At this stage, we don't fully understand why this is happening, and we
also haven't tested whether this occurs for other cxl devices. In the
meantime, though, revert the commit, especially as it was intended to be a
non-functional change.

Signed-off-by: Andrew Donnellan <andrew.donnellan@au1.ibm.com>

---

This issue was identified by bisection following breakage observed in
4.4-rc1. I'm continuing to investigate the root cause (and testing on cxl
devices other than cxlflash), as the commit in question shouldn't have
caused problems.
---
 arch/powerpc/kernel/eeh_driver.c | 14 ++++----------
 1 file changed, 4 insertions(+), 10 deletions(-)

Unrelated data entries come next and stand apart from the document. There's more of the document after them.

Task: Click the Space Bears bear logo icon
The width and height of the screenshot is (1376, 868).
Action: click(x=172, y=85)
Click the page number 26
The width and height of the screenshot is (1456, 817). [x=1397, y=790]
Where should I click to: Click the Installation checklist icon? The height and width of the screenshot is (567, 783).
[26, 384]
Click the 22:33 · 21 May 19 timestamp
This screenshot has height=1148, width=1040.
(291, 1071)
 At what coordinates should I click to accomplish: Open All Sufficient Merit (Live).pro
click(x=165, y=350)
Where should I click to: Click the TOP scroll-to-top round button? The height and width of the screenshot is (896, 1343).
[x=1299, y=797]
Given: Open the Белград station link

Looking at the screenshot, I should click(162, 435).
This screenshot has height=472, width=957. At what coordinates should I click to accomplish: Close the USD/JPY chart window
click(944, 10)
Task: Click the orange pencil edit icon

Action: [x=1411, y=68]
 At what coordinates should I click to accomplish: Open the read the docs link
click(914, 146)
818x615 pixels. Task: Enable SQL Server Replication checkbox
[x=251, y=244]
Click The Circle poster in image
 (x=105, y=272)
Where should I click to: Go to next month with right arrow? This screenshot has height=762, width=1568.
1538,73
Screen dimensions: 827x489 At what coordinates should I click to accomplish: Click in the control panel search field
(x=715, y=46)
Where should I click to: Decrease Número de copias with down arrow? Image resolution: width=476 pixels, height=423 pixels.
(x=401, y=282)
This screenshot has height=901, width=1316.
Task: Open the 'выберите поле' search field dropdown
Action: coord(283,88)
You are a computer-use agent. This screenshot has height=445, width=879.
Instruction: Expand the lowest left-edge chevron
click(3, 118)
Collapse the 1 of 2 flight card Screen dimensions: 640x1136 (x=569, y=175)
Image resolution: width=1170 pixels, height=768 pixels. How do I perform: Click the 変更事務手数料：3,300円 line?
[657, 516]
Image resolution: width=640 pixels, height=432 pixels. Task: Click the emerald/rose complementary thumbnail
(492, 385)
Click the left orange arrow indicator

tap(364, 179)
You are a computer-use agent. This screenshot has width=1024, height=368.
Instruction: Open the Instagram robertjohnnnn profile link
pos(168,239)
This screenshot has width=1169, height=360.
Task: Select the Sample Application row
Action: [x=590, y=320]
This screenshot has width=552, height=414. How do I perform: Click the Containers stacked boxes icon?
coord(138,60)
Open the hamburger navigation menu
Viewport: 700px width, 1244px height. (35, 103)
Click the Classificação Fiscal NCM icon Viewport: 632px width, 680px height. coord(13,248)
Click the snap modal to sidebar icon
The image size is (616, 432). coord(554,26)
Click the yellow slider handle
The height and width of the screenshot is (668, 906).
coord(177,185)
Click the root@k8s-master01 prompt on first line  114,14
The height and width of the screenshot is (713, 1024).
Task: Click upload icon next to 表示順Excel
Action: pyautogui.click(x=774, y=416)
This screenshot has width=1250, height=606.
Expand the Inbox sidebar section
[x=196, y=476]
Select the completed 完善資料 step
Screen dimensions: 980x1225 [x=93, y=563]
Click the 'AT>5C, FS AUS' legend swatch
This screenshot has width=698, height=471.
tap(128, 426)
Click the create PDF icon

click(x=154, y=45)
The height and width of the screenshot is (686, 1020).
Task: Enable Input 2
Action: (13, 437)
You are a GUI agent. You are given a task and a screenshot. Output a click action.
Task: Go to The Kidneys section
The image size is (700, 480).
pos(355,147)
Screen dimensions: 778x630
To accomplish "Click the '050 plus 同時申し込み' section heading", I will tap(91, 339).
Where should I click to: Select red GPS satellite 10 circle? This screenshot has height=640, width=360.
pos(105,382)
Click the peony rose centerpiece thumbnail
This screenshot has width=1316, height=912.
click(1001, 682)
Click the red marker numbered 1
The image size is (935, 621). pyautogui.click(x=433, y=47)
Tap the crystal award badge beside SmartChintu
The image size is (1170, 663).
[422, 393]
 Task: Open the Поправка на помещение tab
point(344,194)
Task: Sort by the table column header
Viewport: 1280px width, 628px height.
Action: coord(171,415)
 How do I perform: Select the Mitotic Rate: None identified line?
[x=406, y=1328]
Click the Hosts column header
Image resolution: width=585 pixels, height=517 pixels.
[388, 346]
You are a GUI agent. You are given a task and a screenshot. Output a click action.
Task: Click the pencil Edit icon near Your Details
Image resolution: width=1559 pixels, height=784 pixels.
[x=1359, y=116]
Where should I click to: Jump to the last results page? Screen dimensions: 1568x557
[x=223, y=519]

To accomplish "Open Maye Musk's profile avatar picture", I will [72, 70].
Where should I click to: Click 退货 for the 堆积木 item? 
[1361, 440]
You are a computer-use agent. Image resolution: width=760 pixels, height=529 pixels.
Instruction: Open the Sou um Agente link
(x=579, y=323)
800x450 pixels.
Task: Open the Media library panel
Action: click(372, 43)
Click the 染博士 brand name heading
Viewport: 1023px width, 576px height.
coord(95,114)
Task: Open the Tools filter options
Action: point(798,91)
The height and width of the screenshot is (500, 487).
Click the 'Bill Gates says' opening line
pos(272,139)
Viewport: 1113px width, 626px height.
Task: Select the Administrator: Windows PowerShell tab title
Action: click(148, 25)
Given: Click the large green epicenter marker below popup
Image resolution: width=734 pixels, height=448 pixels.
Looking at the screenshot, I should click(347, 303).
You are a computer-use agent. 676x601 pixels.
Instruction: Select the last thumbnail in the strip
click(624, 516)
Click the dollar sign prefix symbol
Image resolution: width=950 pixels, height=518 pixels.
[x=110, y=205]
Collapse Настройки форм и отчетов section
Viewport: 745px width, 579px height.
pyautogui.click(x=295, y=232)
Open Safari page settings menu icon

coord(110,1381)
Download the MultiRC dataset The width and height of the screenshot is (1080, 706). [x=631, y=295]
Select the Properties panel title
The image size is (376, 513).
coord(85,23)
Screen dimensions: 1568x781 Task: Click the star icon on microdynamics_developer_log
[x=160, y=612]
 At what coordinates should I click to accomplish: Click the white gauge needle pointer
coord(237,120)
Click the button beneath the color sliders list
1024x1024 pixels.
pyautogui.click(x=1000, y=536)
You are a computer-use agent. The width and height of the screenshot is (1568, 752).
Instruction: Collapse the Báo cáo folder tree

diff --git a/arch/powerpc/kernel/eeh_driver.c b/arch/powerpc/kernel/eeh_driver.c
index 80dfe89..8d14feb 100644
--- a/arch/powerpc/kernel/eeh_driver.c
+++ b/arch/powerpc/kernel/eeh_driver.c
@@ -590,16 +590,10 @@ static int eeh_reset_device(struct eeh_pe *pe, struct pci_bus *bus)
 	eeh_ops->configure_bridge(pe);
 	eeh_pe_restore_bars(pe);
 
-	/*
-	 * If it's PHB PE, the frozen state on all available PEs should have
-	 * been cleared by the PHB reset. Otherwise, we unfreeze the PE and its
-	 * child PEs because they might be in frozen state.
-	 */
-	if (!(pe->type & EEH_PE_PHB)) {
-		rc = eeh_clear_pe_frozen_state(pe, false);
-		if (rc)
-			return rc;
-	}
+	/* Clear frozen state */
+	rc = eeh_clear_pe_frozen_state(pe, false);
+	if (rc)
+		return rc;
 
 	/* Give the system 5 seconds to finish running the user-space
 	 * hotplug shutdown scripts, e.g. ifdown for ethernet.  Yes,
-- 
Andrew Donnellan              Software Engineer, OzLabs
andrew.donnellan@au1.ibm.com  Australia Development Lab, Canberra
+61 2 6201 8874 (work)        IBM Australia Limited

^ permalink raw reply related	[flat|nested] 4+ messages in thread

* Re: [PATCH] Revert "powerpc/eeh: Don't unfreeze PHB PE after reset"
  2015-12-03  7:16 [PATCH] Revert "powerpc/eeh: Don't unfreeze PHB PE after reset" Andrew Donnellan
@ 2015-12-03 20:46 ` Daniel Axtens
  2015-12-08  5:59 ` [PATCH v2] " Andrew Donnellan
  1 sibling, 0 replies; 4+ messages in thread
From: Daniel Axtens @ 2015-12-03 20:46 UTC (permalink / raw)
  To: Andrew Donnellan, linuxppc-dev; +Cc: gwshan, imunsie

[-- Attachment #1: Type: text/plain, Size: 4292 bytes --]

Hi Andrew and Gavin,

To flesh out Andrew's commit message, and add some surrounding detail to
help in debugging:

Before 527d10ef3a315, all PEs were unfrozen when we called
eeh_reset_device(). That patch changed behaviour to skip the PE
associated with or reserved for the PHB. Indeed, this shouldn't have
made a functional change, because no resources required for the device
should be associated with the PHB's PE.

Obviously, however, it does change behaviour.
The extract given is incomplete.